● **Data to process**
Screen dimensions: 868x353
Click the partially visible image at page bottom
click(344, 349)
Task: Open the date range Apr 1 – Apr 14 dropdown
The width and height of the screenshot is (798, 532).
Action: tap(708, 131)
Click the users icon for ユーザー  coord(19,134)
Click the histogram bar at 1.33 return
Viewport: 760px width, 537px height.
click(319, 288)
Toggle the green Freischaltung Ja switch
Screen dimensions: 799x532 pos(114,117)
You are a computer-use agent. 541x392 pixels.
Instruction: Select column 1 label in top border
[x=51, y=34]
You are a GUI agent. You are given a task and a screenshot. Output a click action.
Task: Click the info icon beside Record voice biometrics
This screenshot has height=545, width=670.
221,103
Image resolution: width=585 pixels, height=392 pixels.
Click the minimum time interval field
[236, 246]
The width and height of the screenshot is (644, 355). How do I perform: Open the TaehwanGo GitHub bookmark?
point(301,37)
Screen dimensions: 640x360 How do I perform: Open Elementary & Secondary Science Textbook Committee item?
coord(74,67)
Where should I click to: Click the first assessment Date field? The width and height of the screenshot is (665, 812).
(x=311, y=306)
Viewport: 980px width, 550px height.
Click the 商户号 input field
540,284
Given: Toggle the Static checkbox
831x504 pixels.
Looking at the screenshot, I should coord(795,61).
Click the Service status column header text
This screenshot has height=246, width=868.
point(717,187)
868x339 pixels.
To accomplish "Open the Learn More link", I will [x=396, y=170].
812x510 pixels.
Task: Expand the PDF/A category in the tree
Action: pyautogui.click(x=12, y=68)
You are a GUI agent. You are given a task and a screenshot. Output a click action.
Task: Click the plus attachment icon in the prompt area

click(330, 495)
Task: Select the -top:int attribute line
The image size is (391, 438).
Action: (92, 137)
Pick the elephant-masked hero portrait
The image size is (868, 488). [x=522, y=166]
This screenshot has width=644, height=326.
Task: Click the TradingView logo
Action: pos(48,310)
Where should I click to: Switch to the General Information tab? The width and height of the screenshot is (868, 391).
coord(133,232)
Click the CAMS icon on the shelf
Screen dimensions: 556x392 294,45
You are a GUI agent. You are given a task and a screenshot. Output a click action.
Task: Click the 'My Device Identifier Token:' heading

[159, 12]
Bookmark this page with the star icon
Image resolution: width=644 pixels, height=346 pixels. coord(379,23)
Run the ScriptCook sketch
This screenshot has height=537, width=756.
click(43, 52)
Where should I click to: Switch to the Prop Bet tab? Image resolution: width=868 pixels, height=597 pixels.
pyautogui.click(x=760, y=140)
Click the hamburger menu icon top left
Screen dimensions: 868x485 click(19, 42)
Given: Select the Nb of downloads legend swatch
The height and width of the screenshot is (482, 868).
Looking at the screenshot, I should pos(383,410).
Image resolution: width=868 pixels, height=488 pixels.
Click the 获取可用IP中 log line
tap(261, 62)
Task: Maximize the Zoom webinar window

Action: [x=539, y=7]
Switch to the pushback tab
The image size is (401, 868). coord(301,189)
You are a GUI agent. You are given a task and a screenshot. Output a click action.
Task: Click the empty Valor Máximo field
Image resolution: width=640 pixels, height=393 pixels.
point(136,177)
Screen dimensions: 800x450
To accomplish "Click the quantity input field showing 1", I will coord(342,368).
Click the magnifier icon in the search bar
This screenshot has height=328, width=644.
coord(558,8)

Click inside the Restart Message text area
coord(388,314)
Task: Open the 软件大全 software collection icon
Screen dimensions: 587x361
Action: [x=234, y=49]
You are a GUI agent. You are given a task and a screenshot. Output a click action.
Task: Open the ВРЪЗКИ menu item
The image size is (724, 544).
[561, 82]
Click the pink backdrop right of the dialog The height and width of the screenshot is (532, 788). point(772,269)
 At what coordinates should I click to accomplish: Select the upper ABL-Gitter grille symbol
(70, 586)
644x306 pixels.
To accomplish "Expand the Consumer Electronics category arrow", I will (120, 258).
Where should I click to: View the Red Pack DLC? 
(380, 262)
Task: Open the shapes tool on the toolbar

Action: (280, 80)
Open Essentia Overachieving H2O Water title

● **Problem details**
Retype every entry exactly as it stands.

● **Answer to this exercise**
Screen dimensions: 868x353
Click the partially visible image at page bottom
click(344, 349)
Task: Open the date range Apr 1 – Apr 14 dropdown
The width and height of the screenshot is (798, 532).
Action: tap(708, 131)
Click the users icon for ユーザー  coord(19,134)
Click the histogram bar at 1.33 return
Viewport: 760px width, 537px height.
click(319, 288)
Toggle the green Freischaltung Ja switch
Screen dimensions: 799x532 pos(114,117)
You are a computer-use agent. 541x392 pixels.
Instruction: Select column 1 label in top border
[x=51, y=34]
You are a GUI agent. You are given a task and a screenshot. Output a click action.
Task: Click the info icon beside Record voice biometrics
This screenshot has height=545, width=670.
221,103
Image resolution: width=585 pixels, height=392 pixels.
Click the minimum time interval field
[236, 246]
The width and height of the screenshot is (644, 355). How do I perform: Open the TaehwanGo GitHub bookmark?
point(301,37)
Screen dimensions: 640x360 How do I perform: Open Elementary & Secondary Science Textbook Committee item?
coord(74,67)
Where should I click to: Click the first assessment Date field? The width and height of the screenshot is (665, 812).
(x=311, y=306)
Viewport: 980px width, 550px height.
Click the 商户号 input field
540,284
Given: Toggle the Static checkbox
831x504 pixels.
Looking at the screenshot, I should coord(795,61).
Click the Service status column header text
This screenshot has height=246, width=868.
point(717,187)
868x339 pixels.
To accomplish "Open the Learn More link", I will [x=396, y=170].
812x510 pixels.
Task: Expand the PDF/A category in the tree
Action: pyautogui.click(x=12, y=68)
You are a GUI agent. You are given a task and a screenshot. Output a click action.
Task: Click the plus attachment icon in the prompt area

click(330, 495)
Task: Select the -top:int attribute line
The image size is (391, 438).
Action: (92, 137)
Pick the elephant-masked hero portrait
The image size is (868, 488). [x=522, y=166]
This screenshot has width=644, height=326.
Task: Click the TradingView logo
Action: pos(48,310)
Where should I click to: Switch to the General Information tab? The width and height of the screenshot is (868, 391).
coord(133,232)
Click the CAMS icon on the shelf
Screen dimensions: 556x392 294,45
You are a GUI agent. You are given a task and a screenshot. Output a click action.
Task: Click the 'My Device Identifier Token:' heading

[159, 12]
Bookmark this page with the star icon
Image resolution: width=644 pixels, height=346 pixels. coord(379,23)
Run the ScriptCook sketch
This screenshot has height=537, width=756.
click(43, 52)
Where should I click to: Switch to the Prop Bet tab? Image resolution: width=868 pixels, height=597 pixels.
pyautogui.click(x=760, y=140)
Click the hamburger menu icon top left
Screen dimensions: 868x485 click(19, 42)
Given: Select the Nb of downloads legend swatch
The height and width of the screenshot is (482, 868).
Looking at the screenshot, I should pos(383,410).
Image resolution: width=868 pixels, height=488 pixels.
Click the 获取可用IP中 log line
tap(261, 62)
Task: Maximize the Zoom webinar window

Action: [x=539, y=7]
Switch to the pushback tab
The image size is (401, 868). coord(301,189)
You are a GUI agent. You are given a task and a screenshot. Output a click action.
Task: Click the empty Valor Máximo field
Image resolution: width=640 pixels, height=393 pixels.
point(136,177)
Screen dimensions: 800x450
To accomplish "Click the quantity input field showing 1", I will coord(342,368).
Click the magnifier icon in the search bar
This screenshot has height=328, width=644.
coord(558,8)

Click inside the Restart Message text area
coord(388,314)
Task: Open the 软件大全 software collection icon
Screen dimensions: 587x361
Action: [x=234, y=49]
You are a GUI agent. You are given a task and a screenshot. Output a click action.
Task: Open the ВРЪЗКИ menu item
The image size is (724, 544).
[561, 82]
Click the pink backdrop right of the dialog The height and width of the screenshot is (532, 788). point(772,269)
 At what coordinates should I click to accomplish: Select the upper ABL-Gitter grille symbol
(70, 586)
644x306 pixels.
To accomplish "Expand the Consumer Electronics category arrow", I will (120, 258).
Where should I click to: View the Red Pack DLC? 
(380, 262)
Task: Open the shapes tool on the toolbar

Action: (280, 80)
Open Essentia Overachieving H2O Water title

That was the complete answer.